- Born: 1961 (age 64–65)

Academic background
- Alma mater: University of Chicago
- Doctoral advisor: Howard S. Becker; Edward Shils;

Academic work
- Discipline: Sociology
- Sub-discipline: Ethnography; urban sociology;
- Institutions: Princeton University

= Mitchell Duneier =

American sociologist (born 1961)

Mitchell Duneier is an American sociologist and ethnographer. He is currently Maurice P. During Professor and department chair of Sociology at Princeton University and has also served as a regular Visiting Distinguished Professor of Sociology at the Graduate Center, CUNY.

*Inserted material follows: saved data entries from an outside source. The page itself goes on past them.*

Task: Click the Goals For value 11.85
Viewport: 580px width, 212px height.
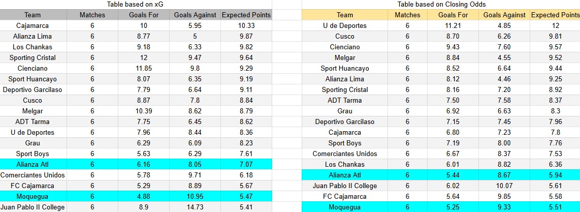Action: point(144,68)
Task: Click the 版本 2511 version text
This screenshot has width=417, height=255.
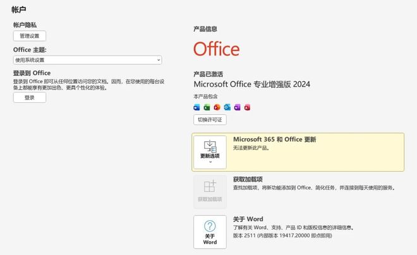Action: [282, 235]
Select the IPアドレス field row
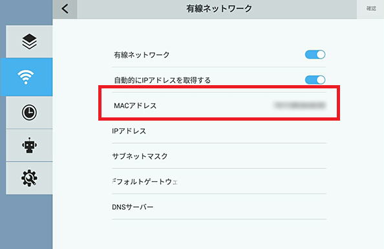Viewport: 384px width, 249px height. (219, 131)
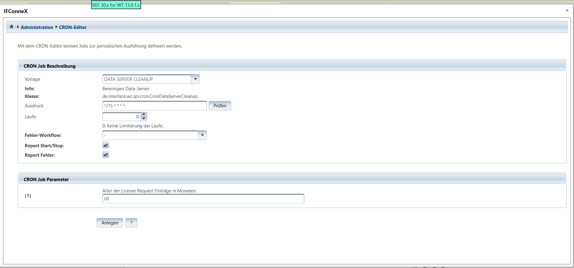Click the Anlegen button
Image resolution: width=574 pixels, height=268 pixels.
(110, 223)
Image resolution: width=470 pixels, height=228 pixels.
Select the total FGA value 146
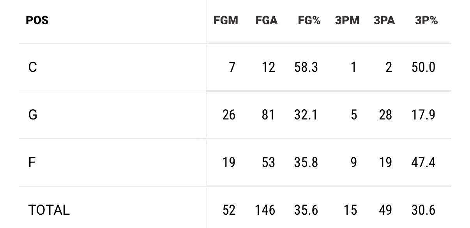click(265, 210)
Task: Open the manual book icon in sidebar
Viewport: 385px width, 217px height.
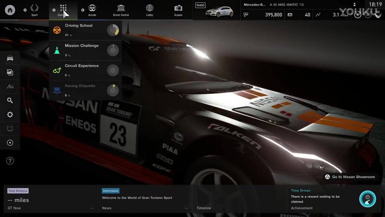Action: [10, 129]
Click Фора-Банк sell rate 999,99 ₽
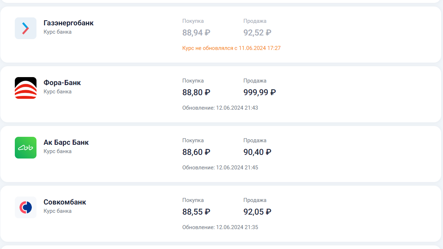The width and height of the screenshot is (443, 249). (x=259, y=93)
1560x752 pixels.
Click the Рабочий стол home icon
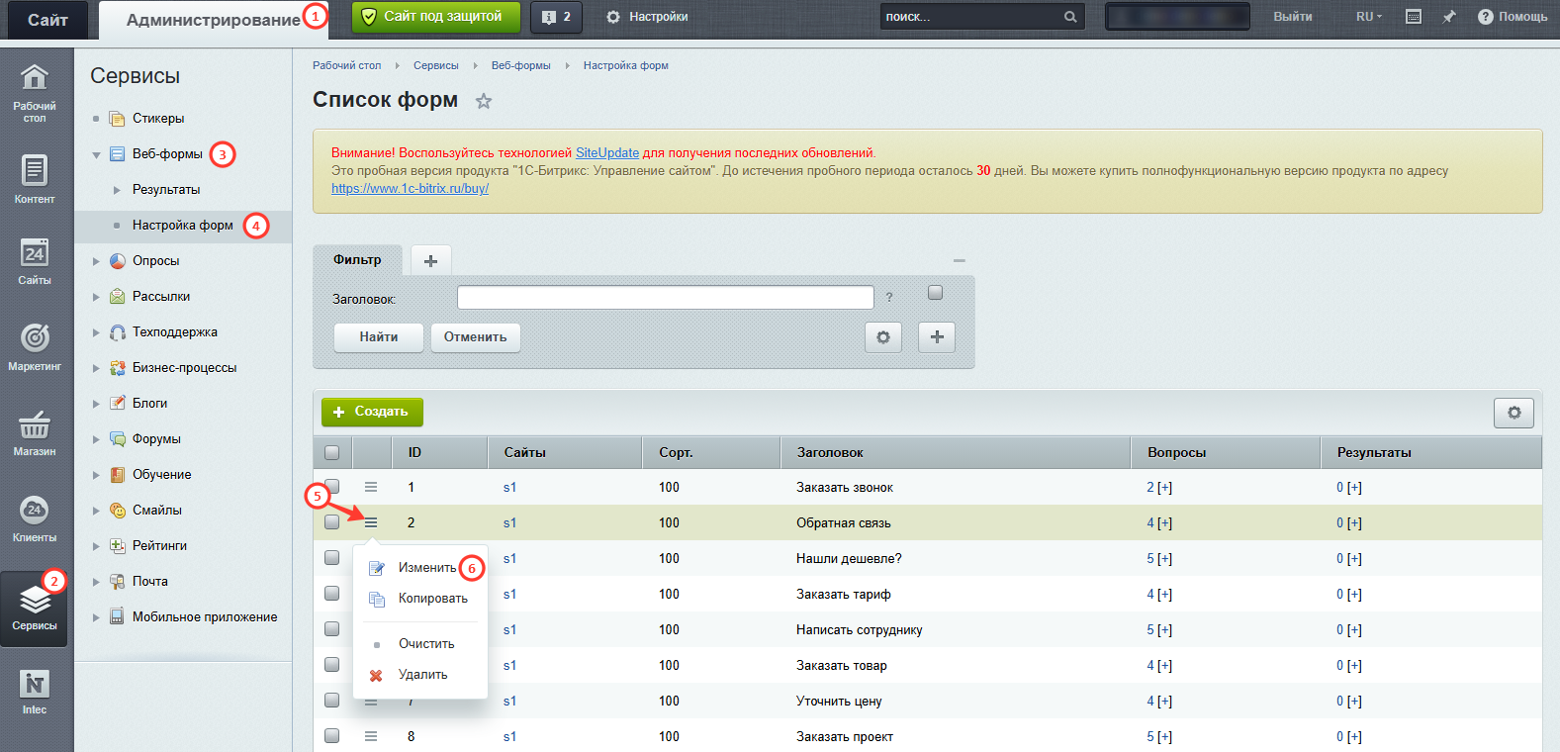pyautogui.click(x=35, y=77)
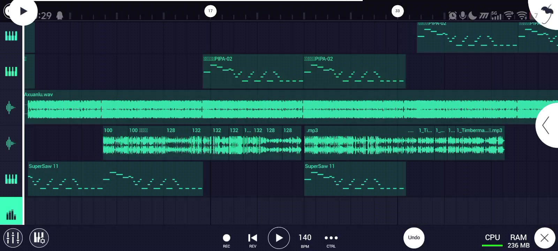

Duneier earned his doctorate from the University of Chicago in 1992. His first book, Slim's Table: Race, Respectability, and Masculinity, won the 1994 American Sociological Association's award for Distinguished Scholarly Publication. He is also the author of Sidewalk (1999), which won the Los Angeles Times Book Prize and the C. Wright Mills Award. In 2016, he published Ghetto: The Invention of a Place, the History of an Idea with Farrar, Straus and Giroux, which was one of the New York Times Book Review Notable Books of the Year and one of the Best Books of the Year by Publishers Weekly. He was elected to membership in the American Academy of Arts and Sciences in 2021.

Duneier taught at the University of California-Santa Barbara, the University of Wisconsin-Madison before joining the Princeton faculty and the City University of New York (where he regularly taught in a visiting capacity). He served on the original advisory board for Public Radio International's This American Life.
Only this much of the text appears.